For a couple of years now, the city has been trying out a special summer program to help students retain what they learned during the school year. Now, that program is in its final summer and the schools chancellor says the results are promising. NY1's Lindsey Christ filed the following report.
When school's out for the summer, studies show kids can actually forget what they learned the year before.
That's amplified for low-income students, who can lose up to three months of learning.
"You can go home and be bored and be sitting there and playing games and video games and TV," says one student.
For three years, the city and several major philanthropists have been trying to find a solution with a pilot program called Summer Quest.
The program—which combines summer school and summer camp—involves thousands of students in the Bronx and Brooklyn. It's cost about $14 million—half in public, half in private funds.
"One of the kids said it perfectly. He said I come to summer school so that I don't forget what I learned," says Schools Chancellor Carmen Fariña.
Fariña visited one of the 22 sites at P.S. 154 in the Bronx Tuesday, a day after Mayor Bill de Blasio highlighted some of the city's other, less-structured, summer enrichment programs.
Unlike most education initiatives started by Mayor Michael Bloomberg, Summer Quest was immediately embraced and quickly expanded by the de Blasio administration.

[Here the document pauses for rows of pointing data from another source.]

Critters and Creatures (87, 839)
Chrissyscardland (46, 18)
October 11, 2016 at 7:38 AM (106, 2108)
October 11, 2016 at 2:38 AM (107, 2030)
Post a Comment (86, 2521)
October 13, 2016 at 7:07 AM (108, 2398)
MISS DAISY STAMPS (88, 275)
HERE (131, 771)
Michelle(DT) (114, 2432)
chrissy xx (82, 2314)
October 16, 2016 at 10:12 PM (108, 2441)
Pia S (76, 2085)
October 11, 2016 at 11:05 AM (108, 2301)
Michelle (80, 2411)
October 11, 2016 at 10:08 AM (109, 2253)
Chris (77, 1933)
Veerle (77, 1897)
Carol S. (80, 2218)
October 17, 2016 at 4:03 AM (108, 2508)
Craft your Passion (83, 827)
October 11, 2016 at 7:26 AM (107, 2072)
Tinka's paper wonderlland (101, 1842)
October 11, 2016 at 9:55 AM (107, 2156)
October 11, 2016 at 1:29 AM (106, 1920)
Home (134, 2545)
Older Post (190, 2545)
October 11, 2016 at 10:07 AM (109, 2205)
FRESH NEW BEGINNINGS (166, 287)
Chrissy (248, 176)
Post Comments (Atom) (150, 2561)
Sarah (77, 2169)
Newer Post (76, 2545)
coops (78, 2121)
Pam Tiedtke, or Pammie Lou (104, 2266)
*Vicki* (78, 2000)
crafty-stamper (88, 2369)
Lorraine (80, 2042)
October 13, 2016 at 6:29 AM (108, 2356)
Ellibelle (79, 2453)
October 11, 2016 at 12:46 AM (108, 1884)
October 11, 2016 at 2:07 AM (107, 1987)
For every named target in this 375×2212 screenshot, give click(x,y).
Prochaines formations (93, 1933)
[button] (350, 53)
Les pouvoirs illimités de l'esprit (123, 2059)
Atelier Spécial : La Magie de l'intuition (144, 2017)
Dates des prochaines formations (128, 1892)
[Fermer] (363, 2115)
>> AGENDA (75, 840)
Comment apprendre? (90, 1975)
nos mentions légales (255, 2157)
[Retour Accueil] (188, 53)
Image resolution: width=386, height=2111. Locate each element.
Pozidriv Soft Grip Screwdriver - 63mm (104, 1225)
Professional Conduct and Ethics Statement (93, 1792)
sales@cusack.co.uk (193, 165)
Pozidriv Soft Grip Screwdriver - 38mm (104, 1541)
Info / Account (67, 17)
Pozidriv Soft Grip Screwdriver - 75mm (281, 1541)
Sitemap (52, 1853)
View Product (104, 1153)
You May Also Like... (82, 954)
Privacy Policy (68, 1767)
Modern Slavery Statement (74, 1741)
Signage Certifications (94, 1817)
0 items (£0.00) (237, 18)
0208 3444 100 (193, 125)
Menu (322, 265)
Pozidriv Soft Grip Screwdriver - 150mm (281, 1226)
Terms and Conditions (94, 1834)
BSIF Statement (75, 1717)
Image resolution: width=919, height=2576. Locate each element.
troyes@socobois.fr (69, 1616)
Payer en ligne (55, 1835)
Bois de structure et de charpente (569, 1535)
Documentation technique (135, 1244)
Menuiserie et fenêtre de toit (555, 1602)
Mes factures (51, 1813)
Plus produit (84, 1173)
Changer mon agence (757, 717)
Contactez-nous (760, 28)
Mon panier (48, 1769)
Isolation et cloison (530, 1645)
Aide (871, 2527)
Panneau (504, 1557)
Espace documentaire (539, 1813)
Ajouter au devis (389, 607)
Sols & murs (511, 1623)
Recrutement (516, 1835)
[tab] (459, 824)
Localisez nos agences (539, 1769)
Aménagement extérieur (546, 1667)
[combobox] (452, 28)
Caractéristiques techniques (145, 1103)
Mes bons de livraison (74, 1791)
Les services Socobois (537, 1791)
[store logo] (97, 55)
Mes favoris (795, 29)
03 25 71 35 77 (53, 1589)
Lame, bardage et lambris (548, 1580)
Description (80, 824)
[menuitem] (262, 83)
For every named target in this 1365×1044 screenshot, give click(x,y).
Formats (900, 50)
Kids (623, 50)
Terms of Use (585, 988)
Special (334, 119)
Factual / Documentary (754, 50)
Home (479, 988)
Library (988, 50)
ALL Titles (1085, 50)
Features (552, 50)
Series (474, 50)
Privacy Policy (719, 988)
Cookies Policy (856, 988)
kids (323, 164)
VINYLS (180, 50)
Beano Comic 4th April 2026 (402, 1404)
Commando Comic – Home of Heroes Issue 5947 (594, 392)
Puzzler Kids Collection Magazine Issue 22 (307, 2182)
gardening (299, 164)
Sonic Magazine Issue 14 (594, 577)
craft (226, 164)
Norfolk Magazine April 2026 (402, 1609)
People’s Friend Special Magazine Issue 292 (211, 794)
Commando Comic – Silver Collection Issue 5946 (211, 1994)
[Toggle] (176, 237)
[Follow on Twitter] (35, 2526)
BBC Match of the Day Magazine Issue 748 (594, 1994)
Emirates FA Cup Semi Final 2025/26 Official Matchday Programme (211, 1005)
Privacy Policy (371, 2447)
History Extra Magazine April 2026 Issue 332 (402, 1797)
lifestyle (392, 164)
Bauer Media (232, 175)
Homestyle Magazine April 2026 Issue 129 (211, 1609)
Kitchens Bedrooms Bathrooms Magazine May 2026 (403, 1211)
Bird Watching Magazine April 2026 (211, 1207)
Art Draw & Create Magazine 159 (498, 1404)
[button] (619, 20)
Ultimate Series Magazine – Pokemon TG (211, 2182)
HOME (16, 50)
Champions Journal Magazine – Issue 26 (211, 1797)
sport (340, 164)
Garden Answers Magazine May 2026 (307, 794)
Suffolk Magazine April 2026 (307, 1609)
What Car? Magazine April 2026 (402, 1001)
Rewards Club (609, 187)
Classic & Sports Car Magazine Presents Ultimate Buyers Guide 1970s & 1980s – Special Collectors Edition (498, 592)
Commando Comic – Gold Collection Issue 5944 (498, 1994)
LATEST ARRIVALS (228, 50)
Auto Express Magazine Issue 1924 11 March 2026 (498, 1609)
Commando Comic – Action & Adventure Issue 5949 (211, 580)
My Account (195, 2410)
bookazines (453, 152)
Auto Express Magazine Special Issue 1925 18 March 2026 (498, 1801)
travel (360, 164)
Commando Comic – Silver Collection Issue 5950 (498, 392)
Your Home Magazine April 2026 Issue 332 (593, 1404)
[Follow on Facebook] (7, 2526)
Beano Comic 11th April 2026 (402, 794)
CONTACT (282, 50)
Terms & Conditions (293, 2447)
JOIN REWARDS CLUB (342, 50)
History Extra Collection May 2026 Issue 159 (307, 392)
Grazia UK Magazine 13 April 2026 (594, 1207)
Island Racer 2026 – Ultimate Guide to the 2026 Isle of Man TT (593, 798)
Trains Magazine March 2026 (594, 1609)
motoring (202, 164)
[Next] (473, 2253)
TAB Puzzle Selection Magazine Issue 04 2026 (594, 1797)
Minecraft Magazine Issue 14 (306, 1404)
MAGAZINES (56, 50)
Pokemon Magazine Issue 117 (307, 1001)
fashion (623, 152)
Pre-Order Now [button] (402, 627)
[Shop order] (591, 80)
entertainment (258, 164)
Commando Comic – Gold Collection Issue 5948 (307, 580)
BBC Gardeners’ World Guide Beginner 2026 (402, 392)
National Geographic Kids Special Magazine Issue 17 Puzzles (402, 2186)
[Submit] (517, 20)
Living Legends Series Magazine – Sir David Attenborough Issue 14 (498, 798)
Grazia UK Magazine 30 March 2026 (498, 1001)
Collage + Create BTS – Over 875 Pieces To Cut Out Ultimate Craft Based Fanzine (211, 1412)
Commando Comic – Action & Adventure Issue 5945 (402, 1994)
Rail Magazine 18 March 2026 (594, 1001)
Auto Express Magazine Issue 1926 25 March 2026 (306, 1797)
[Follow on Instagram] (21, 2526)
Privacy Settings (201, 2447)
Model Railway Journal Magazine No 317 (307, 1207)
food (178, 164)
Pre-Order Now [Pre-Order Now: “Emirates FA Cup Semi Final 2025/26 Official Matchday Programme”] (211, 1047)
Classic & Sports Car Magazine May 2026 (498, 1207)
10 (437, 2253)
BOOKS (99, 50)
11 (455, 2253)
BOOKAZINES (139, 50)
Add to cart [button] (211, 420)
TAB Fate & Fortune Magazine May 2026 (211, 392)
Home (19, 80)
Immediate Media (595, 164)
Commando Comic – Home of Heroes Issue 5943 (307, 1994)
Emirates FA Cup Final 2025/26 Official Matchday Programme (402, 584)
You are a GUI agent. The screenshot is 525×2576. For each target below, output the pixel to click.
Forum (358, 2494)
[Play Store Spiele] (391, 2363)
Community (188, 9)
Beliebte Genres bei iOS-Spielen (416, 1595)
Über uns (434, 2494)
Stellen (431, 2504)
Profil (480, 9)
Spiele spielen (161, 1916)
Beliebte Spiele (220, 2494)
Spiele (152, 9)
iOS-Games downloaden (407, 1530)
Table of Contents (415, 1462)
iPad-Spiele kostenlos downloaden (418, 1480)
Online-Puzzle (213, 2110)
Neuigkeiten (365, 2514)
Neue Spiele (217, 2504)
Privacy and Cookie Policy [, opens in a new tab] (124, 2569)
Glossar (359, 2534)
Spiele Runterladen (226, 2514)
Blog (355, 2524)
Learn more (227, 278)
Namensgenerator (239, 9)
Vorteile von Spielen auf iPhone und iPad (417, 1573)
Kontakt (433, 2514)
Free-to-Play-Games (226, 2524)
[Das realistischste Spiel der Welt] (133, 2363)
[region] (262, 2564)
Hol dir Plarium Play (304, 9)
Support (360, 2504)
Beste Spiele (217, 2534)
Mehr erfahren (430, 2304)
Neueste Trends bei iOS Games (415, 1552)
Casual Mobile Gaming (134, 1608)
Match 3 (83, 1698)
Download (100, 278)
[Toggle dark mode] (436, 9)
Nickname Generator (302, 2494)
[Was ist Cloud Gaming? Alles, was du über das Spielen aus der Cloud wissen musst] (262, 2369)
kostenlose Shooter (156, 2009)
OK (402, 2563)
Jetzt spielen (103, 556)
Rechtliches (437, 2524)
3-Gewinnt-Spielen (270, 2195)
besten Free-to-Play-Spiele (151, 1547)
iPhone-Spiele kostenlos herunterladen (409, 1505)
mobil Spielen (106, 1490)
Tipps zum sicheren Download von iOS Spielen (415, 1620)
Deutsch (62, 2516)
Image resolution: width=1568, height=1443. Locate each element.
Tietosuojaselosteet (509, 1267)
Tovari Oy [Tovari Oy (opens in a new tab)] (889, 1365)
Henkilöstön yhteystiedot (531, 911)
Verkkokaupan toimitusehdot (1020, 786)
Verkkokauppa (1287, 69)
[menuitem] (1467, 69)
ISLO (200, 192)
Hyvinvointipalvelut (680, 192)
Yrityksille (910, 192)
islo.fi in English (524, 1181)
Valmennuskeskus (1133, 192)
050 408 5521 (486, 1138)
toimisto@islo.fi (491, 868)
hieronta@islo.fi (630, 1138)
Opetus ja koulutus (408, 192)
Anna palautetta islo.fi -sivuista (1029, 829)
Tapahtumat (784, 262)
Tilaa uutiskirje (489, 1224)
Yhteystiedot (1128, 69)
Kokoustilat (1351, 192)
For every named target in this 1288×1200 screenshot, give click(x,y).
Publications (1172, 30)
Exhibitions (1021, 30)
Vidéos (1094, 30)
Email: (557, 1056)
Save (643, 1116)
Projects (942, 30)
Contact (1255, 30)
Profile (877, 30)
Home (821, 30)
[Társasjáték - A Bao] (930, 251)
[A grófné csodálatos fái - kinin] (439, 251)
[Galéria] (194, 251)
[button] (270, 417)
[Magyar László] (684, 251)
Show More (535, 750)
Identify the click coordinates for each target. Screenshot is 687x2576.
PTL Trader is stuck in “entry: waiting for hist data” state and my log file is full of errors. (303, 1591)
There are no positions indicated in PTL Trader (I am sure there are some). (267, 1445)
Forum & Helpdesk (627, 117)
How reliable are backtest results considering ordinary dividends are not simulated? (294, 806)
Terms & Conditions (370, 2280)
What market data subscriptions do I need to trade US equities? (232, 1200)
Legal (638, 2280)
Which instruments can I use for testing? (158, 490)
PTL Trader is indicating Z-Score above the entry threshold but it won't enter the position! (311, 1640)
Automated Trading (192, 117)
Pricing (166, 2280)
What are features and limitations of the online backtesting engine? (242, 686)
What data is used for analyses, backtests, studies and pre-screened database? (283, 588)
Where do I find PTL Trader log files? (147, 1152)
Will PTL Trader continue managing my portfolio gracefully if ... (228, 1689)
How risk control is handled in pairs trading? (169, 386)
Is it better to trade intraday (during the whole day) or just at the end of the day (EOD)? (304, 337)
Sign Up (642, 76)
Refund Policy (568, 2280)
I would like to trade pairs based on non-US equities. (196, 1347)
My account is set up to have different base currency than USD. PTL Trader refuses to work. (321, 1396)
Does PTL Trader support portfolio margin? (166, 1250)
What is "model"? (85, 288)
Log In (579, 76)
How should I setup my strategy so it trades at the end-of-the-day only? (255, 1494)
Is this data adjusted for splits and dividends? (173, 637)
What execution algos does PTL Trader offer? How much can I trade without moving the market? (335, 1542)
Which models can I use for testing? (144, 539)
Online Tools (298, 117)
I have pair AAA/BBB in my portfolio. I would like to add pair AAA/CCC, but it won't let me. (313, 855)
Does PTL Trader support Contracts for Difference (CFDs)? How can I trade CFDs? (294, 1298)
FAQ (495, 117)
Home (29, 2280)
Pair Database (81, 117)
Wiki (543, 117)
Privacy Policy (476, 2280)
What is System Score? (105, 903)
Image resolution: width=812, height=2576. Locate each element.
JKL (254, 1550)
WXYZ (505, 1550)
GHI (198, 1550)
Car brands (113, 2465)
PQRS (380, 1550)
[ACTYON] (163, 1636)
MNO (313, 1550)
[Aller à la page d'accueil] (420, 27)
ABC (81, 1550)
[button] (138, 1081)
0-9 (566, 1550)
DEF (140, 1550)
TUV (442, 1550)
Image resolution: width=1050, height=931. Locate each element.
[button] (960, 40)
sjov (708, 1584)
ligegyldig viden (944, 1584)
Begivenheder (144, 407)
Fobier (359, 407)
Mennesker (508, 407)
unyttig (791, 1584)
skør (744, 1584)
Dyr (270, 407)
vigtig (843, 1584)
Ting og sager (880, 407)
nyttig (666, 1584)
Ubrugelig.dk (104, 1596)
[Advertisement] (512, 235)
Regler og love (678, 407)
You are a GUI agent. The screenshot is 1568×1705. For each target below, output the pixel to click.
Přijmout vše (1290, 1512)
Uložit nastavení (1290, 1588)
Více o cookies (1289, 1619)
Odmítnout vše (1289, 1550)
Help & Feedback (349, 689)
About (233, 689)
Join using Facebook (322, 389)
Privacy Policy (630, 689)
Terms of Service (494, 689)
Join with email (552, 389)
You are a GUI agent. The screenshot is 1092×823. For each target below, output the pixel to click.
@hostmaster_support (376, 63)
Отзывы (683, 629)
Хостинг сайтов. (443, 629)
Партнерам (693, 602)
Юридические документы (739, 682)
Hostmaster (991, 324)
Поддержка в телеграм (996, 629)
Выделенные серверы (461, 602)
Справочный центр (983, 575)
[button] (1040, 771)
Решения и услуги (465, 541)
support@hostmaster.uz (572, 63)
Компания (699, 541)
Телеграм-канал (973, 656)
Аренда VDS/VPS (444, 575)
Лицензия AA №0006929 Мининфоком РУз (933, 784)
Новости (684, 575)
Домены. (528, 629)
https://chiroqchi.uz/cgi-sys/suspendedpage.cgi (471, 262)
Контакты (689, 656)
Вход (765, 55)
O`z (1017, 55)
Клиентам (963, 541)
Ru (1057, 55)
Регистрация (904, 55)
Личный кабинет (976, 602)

It fits in seamlessly with the mayor and chancellor's education agenda, which is focused on expanding the time students spend in school with programs that combine academics, enrichment and social support.
"They will help you with anything that you, like, have trouble on. Aalso camp is always having fun because you get to go to trips," says one student.
But as we first reported last fall, the results have been mixed. In the first year, Summer Quest students didn't retain any more knowledge than students who didn't participate.
So for the second year, the program added more hands-on, Common-Core-based learning and better planning.
And researchers found that improved things.
"We're very excited about the results that we're seeing and, specifically, the high level of student and parent involvement and administrator happiness," Fariña says.
Even before the results are in for this final year of Summer Quest, the Chancellor says she hopes to expand it next year.